C'est Pierre Béarn qui est à l'origine de l'expression "Métro, boulot, dodo", qui figurait dans son recueil Couleurs d'usine.
"Au déboulé garçon pointe ton numéro
Pour gagner ainsi le salaire
D'un morne jour utilitaire
Métro, boulot, bistro, mégots, dodo, zéro"
Synonyme de routine, elle m'évoque inévitablement mes années en région parisienne où cinq fois par semaine, j'empruntais à pieds le même trajet. Je descendais le même escalator à la même heure, je montais dans la même rame ; s'il était disponible je m'asseyais sur le même strapontin. Puis je prenais la même correspondance en empruntant les mêmes couloirs, pour arriver finalement au bureau toujours au même moment, sauf incident, anonyme perdu dans la foule matinale.
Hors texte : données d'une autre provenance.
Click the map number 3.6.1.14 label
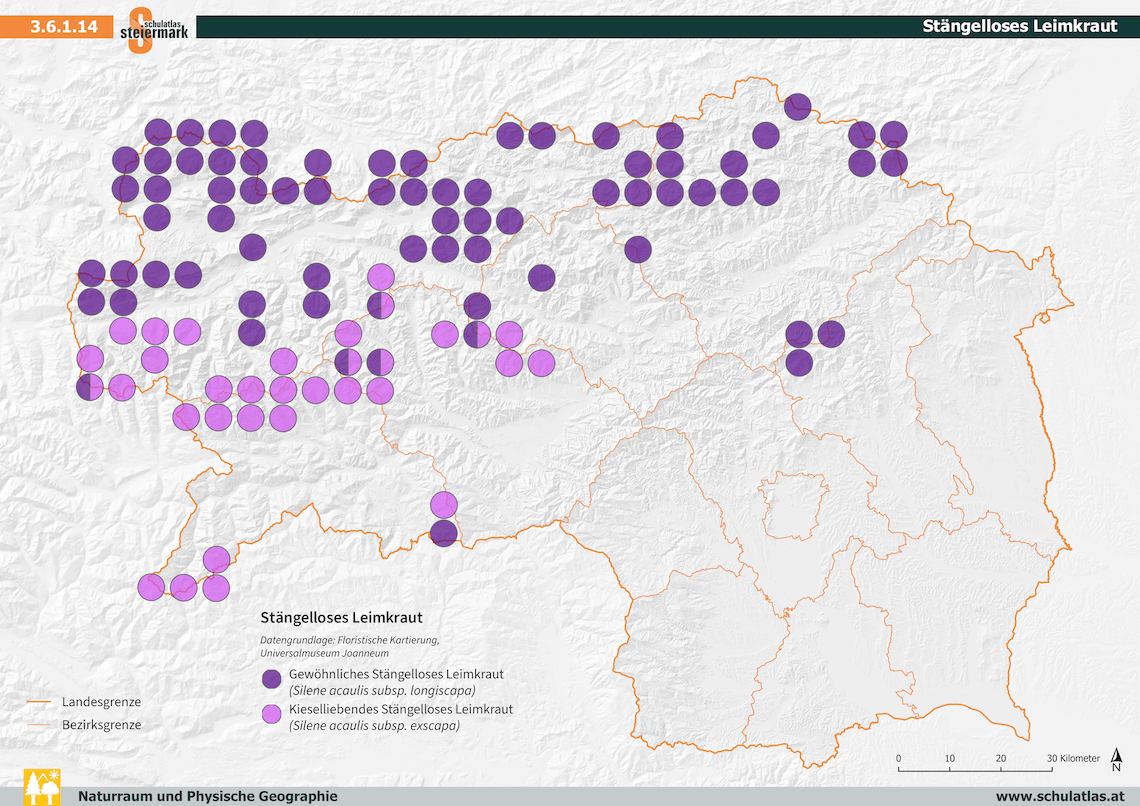Viewport: 1140px width, 806px height. [64, 27]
Ou pas si anonyme que ça finalement.
 
Cette routine c'est également le quotidien de Zoé Walker, une comptable aux habitudes profondément ancrées qui tous les jours emprunte à Londres un chemin identique, donne la même somme d'argent à la même sans-abri, et passe deux heures dans les transports en commun ( le métro et l'Overground, en surface ). Elle travaille pour deux clients : son amie Mélissa qui dirige une chaîne de restaurants et également une agence immobilière au patron peu commode. Tous les jours elle lit la gazette de Londres pour se tenir informée des principales actualités. Jusqu'à ce soir-là, où elle découvre un encart publicitaire pour un site de rencontre, entre les annonces de voyance et de téléphone rose. A son insu, son visage semble promouvoir la page internet de "trouvel-amesoeur.com".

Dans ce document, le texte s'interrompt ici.